Samuel Beckett lebte in Paris

Auf den Spuren des irischen Schriftstellers zwischen Montparnasse und grauen Betonbunkern  ■ Von Andreas Amsat

Der graue Steindeckel des Grabes auf dem Friedhof Montparnasse verrät zunächst nichts Besonderes: „Suzanne Beckett, née Deschevaux-Dumesnil, 1900–1989, Samuel Beckett 1906–1989“. Kein Kreuz, kein Kranz, nichts schmückt das schlichte Grab, das doch immerhin auf dem parisüblichen Friedhofsverzeichnis berühmter Toter verzeichnet ist, wenn auch noch provisorisch mit Bleistift hinzugefügt. Seit dem 22.12.89, dem Todestag Samuel Becketts, scheint es keine Neuauflage gegeben zu haben. Das Grab liegt verlassen auf der anderen Seite des Kiesweges. „Der Mensch soll die Erde verlassen, ohne eine Spur zu hinterlassen“, so lautet ein indianisches Sprichwort, und ebendies scheint das Credo Becketts gewesen zu sein, wäre da nicht diese Not zum Schreiben gewesen.

§ **Gegebene Daten**
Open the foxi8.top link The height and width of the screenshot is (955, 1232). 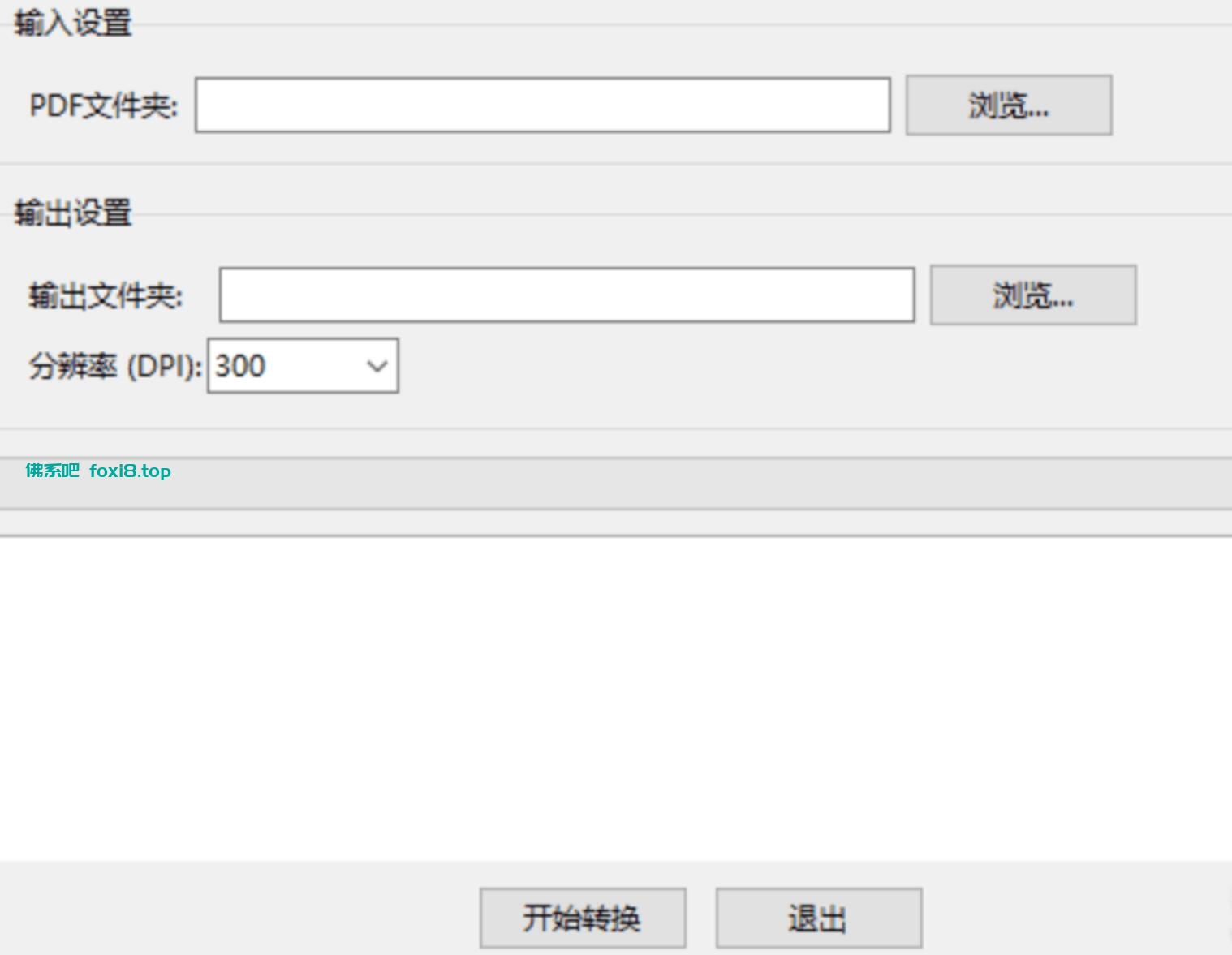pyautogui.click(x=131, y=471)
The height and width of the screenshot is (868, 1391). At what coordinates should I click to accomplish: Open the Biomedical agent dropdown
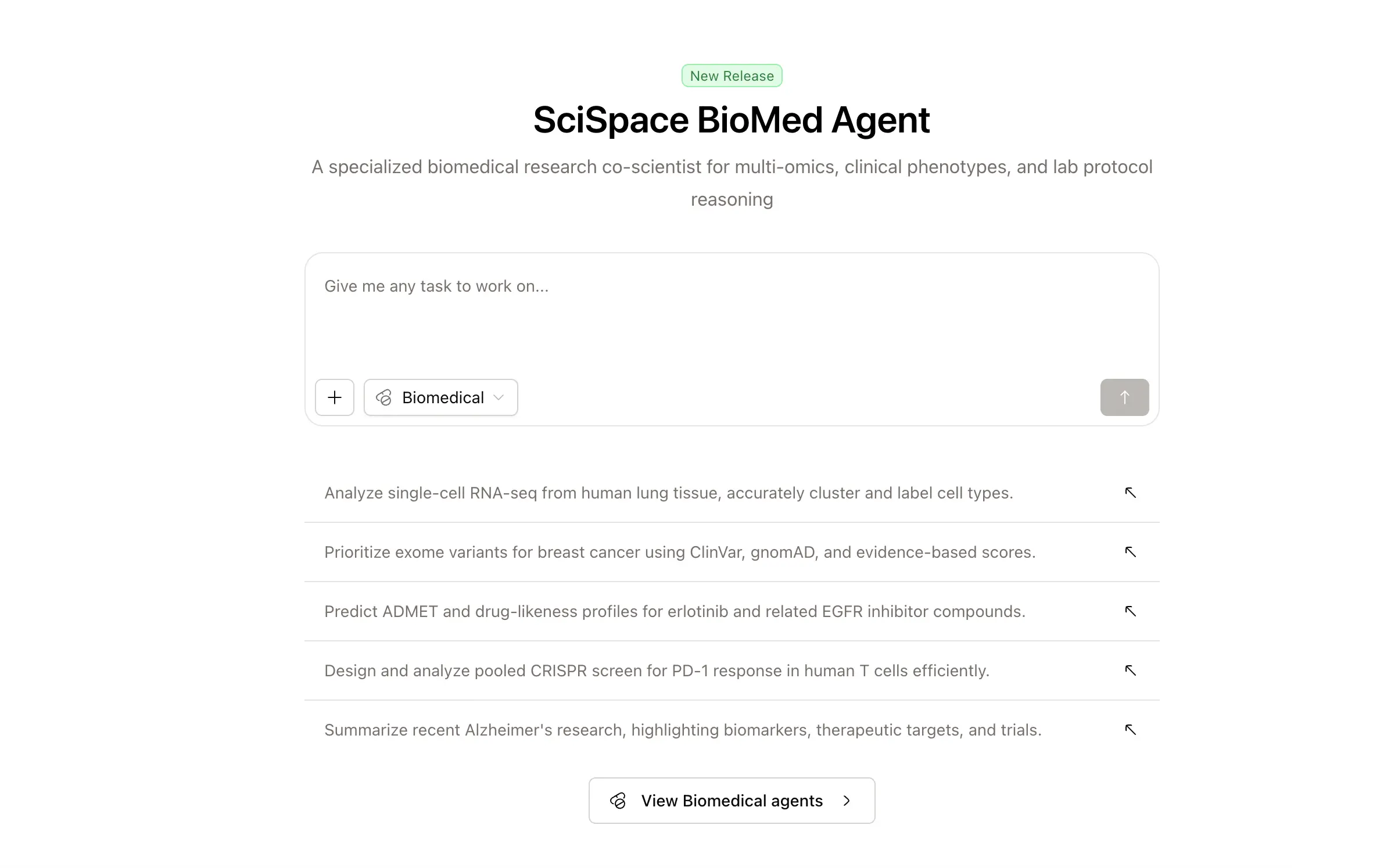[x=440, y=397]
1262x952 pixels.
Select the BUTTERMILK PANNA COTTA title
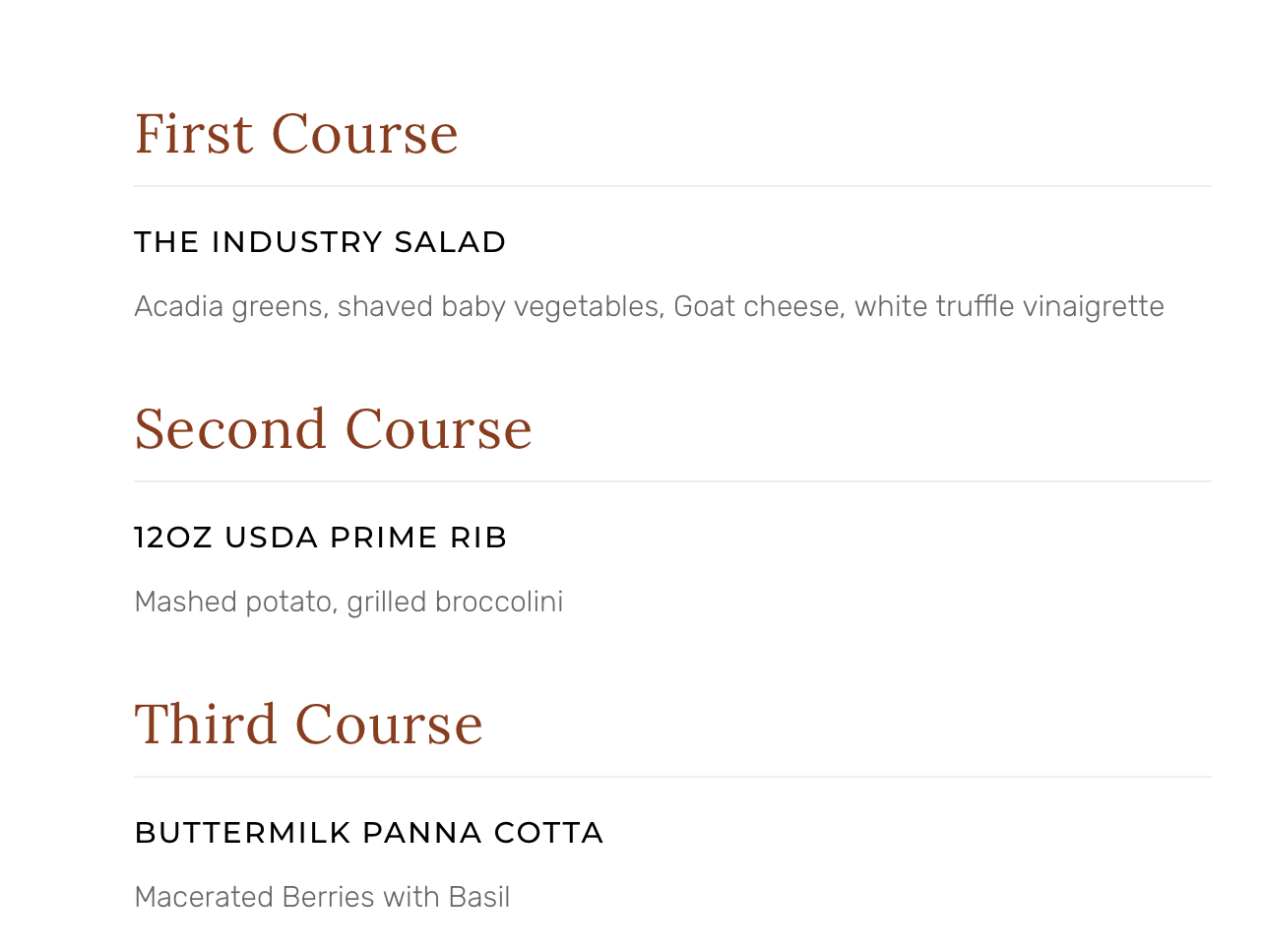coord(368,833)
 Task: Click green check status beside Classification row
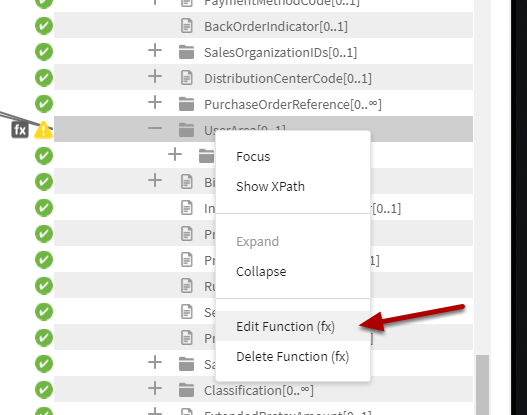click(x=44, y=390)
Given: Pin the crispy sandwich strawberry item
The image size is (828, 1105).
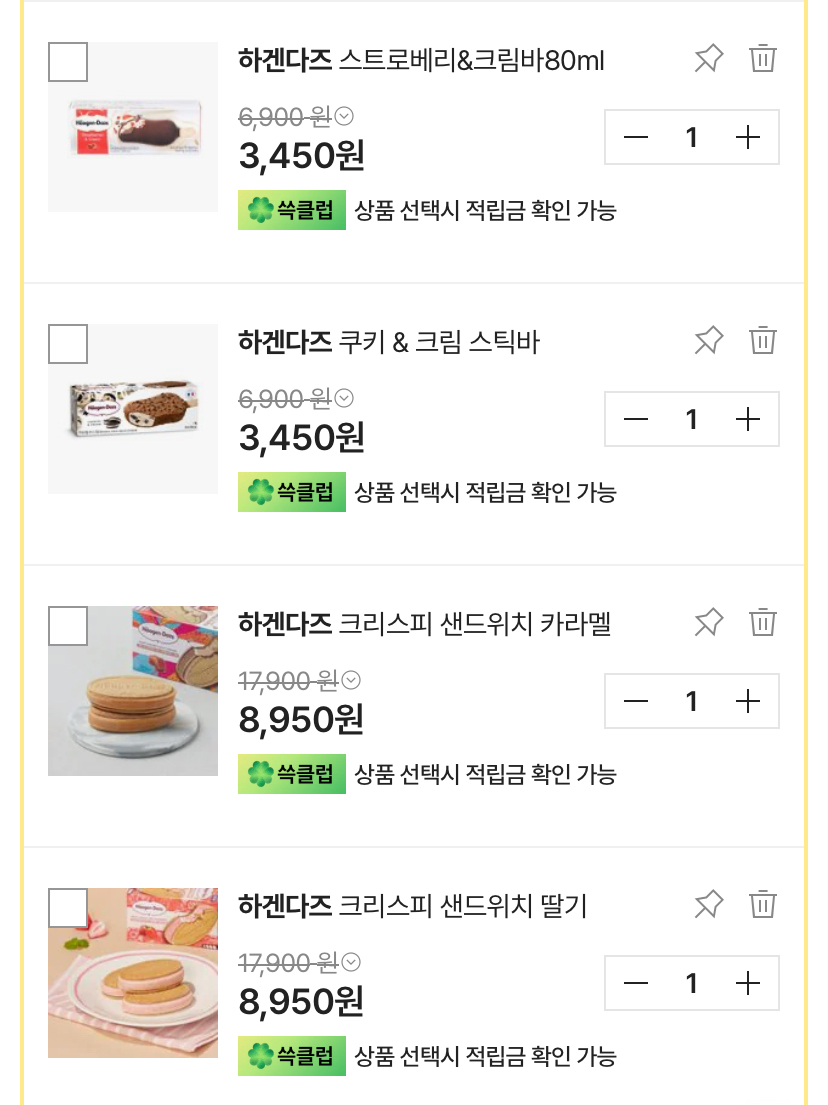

§ **Aufgaben**
1) Welcher Tag wird im Text über Samuel Beckett als sein Todestag genannt?
2) Führe den Text über Samuel Beckett nach seinem letzten Satz weiter.
Die Zeilen sind eigenständiges Material und gehören nicht zum Text über Samuel Beckett.

§ **Antworten pro Aufgabe**
1) Der 22.12.89.

2)
Unser Spurensuche beginnt an der École Normale Supérieure, in der Rue d'Ulm, mitten im 5. Pariser Arrondissement. Das ist das Viertel der Sorbonne, der Universitätsinstitute, des berühmten Lycée Henri IV und der großen französischen Eliteschulen, von denen die ENS die Spitze darstellt. Ursprünglich zur reinen Lehrerausbildung gedacht, entwickelte sich die Schule bald zur Kaderschmiede für den Staat. Nahezu alle hohen Posten in Wirtschaft und Politik sind von ehemaligen Schülern der ENS oder der ENA, der Hochschule für Verwaltung, besetzt.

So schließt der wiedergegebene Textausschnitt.